This is a brief post about the underrecognized side effect of elevated serum ammonia (NH3) levels causing altered mental status, confusion, and delirium in people taking valproic acid or valproate (Depakene is US brand name... also applies to divalproex sodium, or Depakote).
A case of Depakote-induced hyperammonemic encephalopathy was presented at last week's Annual APA meeting. Here's another case (actually, this one is mostly valproic acid toxicity) on Erik Mattison's blog. This problem is often not recognized because ammonia levels are not standard blood tests to do (this test is also a bit of a pain, in that the blood has to be kept on ice immediately after drawing it).
In his presentation on May 21st, Dr. Rasimas discussed the case of a 36-year-old with treatment-resistant schizoaffective disorder and quiescent hepatitis C who returned to the emergency department in a state of lethargy and confusion less than 3 weeks after being hospitalised for lithium toxicity. Personnel in the ER started the man on sodium divalproex, which is chemically related to valproic acid, at a dosage of 1000 mg in the interim to treat hypomania. A nightly dosage ultimately resulted in a serum level of 114 mcg/mL...Typical symptoms for this type of metabolic encephalopathy include confusion, agitation, disorientation, insomnia, hallucinations, picking at bedclothes or in the air, twitching, and asterixis (also called "liver flap", where your hands twitch when holding your arms outstretched as if you were stopping traffic).
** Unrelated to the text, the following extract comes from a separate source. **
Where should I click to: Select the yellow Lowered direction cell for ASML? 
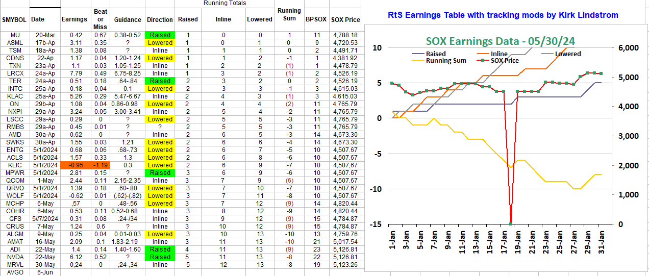click(x=160, y=43)
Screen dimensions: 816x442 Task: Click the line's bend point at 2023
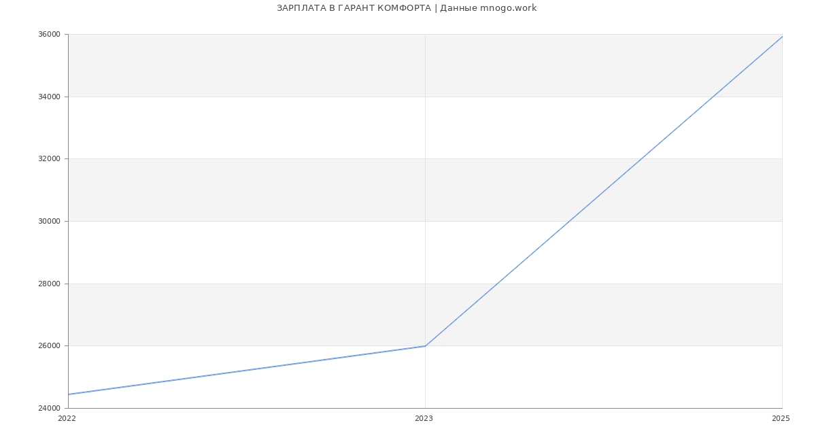coord(425,346)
If an EEG is performed, this usually demonstrates a diffuse encephalopathy.
When the patient was admitted to the hospital, his AST and ALT were normal at levels of 17 U/L and 44 U/L, respectively, while ammonia was elevated at 66 mcg N/dL. Serum lithium was 1.2 mmol/L.
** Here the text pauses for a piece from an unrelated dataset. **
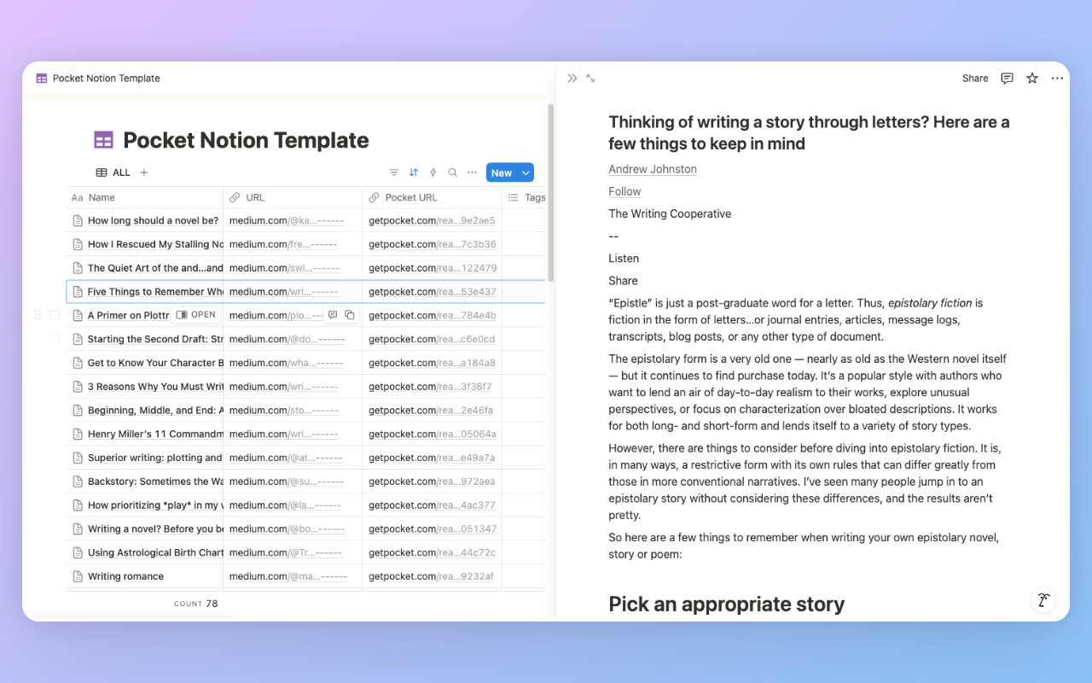The height and width of the screenshot is (683, 1092).
Task: Open the database filter icon
Action: point(394,172)
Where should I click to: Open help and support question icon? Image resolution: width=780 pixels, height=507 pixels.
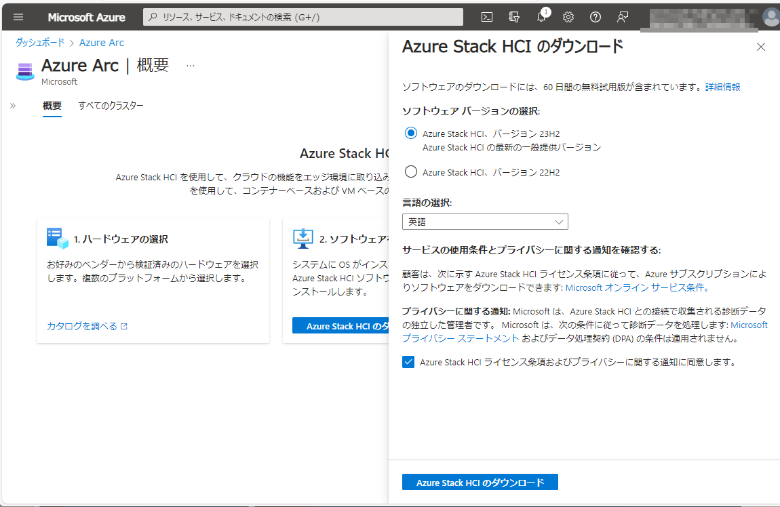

Dr. Rasimas said he was asked to consult on the case, at which time he determined that the patient's dose of sodium divalproex should be immediately discontinued, suspecting a case of hepatotoxicity. The patient's other psychotropic medications, including lithium, were then resumed. Lactulose and supportive care were given. Ammonia peaked at 111 mcg N/dl within 36 hours of presentation while AST and ALT never exceeded 38 U/L and 81 U/L, respectively.
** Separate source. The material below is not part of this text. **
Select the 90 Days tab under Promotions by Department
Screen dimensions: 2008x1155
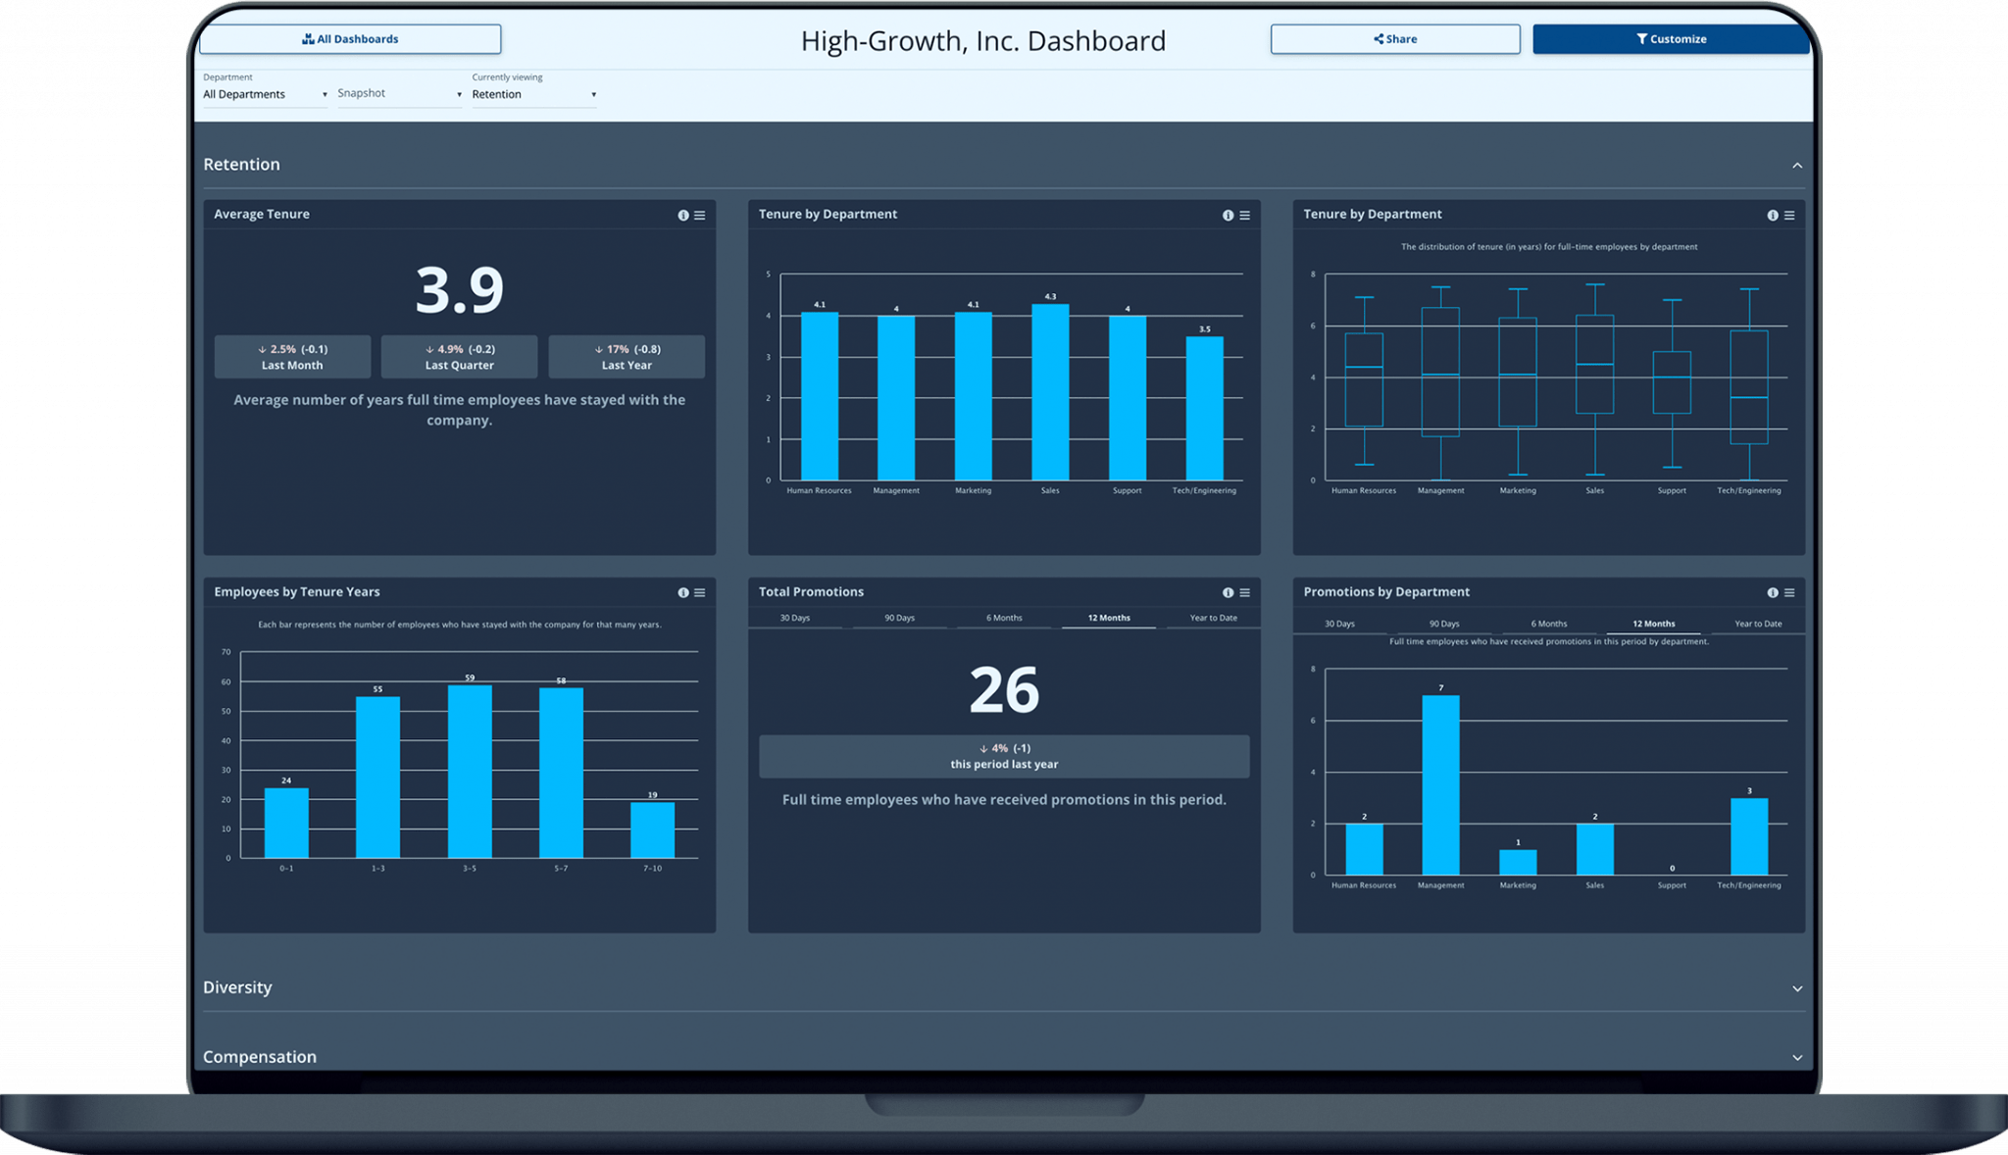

The symptoms of delirium resolved slowly during the 96 hours following the discontinuation of divalproex sodium.
I've seen several cases of this, and it is gratifying to recognize it, stop the Depakote, add lactulose (helps to reduce the ammonia), and see improvement. I've seen it with even lower ammonia levels (40's) when GI docs say that they doubt that is the problem. But when it improves, it is hard to think that it is anything else.